Furious at the plummeting prices farmers are paid by supermarkets making ever-increasing profits, the Prince was expected to castigate the executives for exploiting farmers and for not sufficiently promoting local foods.
Prince Charles, who runs a 1,800-acre organic farm, was said to be so incensed by supermarkets' "bullying" of farmers that he insisted the wives of each chief executive attend the dinner so they could hear farmers' complaints first hand.
Among the guests were Sir Terry Leahy, Sir Peter Davis and Tony DeNunzio, the heads of Tesco, Sainsbury and Asda. Senior executives from Marks & Spencer and Dalepak, a meat processing firm, were also invited.
Despite a new code of conduct that was meant to prevent supermarkets using their domination of grocery retailing to drive down prices, there is little sign of a let-up for farmers, who are forced to sell their produce often for less than the cost of production or face being blacklisted.

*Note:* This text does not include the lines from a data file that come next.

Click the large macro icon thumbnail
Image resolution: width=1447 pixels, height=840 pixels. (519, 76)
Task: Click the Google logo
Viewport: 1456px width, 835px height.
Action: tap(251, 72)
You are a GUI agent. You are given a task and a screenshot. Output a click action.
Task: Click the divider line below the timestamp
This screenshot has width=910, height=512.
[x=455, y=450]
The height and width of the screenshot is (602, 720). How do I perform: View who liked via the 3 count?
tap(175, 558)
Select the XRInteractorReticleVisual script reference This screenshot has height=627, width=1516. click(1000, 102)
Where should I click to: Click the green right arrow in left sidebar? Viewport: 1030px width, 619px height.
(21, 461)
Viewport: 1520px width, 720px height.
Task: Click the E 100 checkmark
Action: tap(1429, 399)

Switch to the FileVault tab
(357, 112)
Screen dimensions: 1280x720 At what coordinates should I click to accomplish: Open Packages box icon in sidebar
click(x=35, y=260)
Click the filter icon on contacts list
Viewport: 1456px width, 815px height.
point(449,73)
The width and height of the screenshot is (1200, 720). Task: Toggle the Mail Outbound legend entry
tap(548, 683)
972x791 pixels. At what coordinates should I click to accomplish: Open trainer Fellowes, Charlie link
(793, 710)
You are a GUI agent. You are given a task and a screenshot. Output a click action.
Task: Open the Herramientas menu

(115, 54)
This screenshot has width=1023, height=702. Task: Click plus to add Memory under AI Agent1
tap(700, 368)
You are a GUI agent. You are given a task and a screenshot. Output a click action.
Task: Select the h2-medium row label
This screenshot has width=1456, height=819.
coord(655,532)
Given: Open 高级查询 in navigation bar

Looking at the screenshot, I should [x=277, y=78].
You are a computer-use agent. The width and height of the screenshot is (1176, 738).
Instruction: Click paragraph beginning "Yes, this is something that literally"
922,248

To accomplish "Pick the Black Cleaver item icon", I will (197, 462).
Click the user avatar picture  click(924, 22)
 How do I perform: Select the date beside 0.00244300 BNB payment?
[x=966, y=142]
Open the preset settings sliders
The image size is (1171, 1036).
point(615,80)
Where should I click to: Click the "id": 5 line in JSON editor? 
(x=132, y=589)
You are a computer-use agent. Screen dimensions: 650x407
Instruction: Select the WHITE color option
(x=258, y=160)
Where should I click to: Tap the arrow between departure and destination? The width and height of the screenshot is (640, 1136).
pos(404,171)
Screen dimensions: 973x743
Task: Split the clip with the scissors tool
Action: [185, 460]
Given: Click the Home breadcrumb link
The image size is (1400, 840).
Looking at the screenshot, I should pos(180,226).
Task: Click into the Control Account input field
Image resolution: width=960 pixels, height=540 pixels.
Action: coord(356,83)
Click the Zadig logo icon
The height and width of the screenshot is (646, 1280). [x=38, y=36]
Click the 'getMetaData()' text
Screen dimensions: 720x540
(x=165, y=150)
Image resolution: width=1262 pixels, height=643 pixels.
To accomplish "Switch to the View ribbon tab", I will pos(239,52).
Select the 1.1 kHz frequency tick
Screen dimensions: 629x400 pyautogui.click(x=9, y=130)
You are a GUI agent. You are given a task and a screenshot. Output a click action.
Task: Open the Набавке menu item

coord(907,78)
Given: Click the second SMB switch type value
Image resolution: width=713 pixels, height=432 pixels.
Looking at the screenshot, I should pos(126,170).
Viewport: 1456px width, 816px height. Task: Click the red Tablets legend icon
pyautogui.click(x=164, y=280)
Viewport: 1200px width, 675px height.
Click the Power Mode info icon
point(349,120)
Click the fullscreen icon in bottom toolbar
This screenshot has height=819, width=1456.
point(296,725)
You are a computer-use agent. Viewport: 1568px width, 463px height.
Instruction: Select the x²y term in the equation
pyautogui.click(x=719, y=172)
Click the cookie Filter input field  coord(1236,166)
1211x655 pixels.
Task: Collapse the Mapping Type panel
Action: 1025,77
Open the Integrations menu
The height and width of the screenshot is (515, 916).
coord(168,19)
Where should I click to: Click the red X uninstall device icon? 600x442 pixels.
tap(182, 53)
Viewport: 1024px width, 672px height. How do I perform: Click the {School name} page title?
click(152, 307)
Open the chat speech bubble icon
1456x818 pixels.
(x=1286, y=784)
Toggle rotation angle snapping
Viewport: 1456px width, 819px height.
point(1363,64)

The Prince's move came as Government figures showed that the foot and mouth crisis led to the largest exodus of farmers since the Second World War.
The Agricultural and Horticultural Census showed that 15,000 farming jobs were lost in England in the year to June. Figures for Scotland and Wales remain to be published. The census found that 8,600 farmers abandoned farming and another 6,600 farm workers' jobs were lost.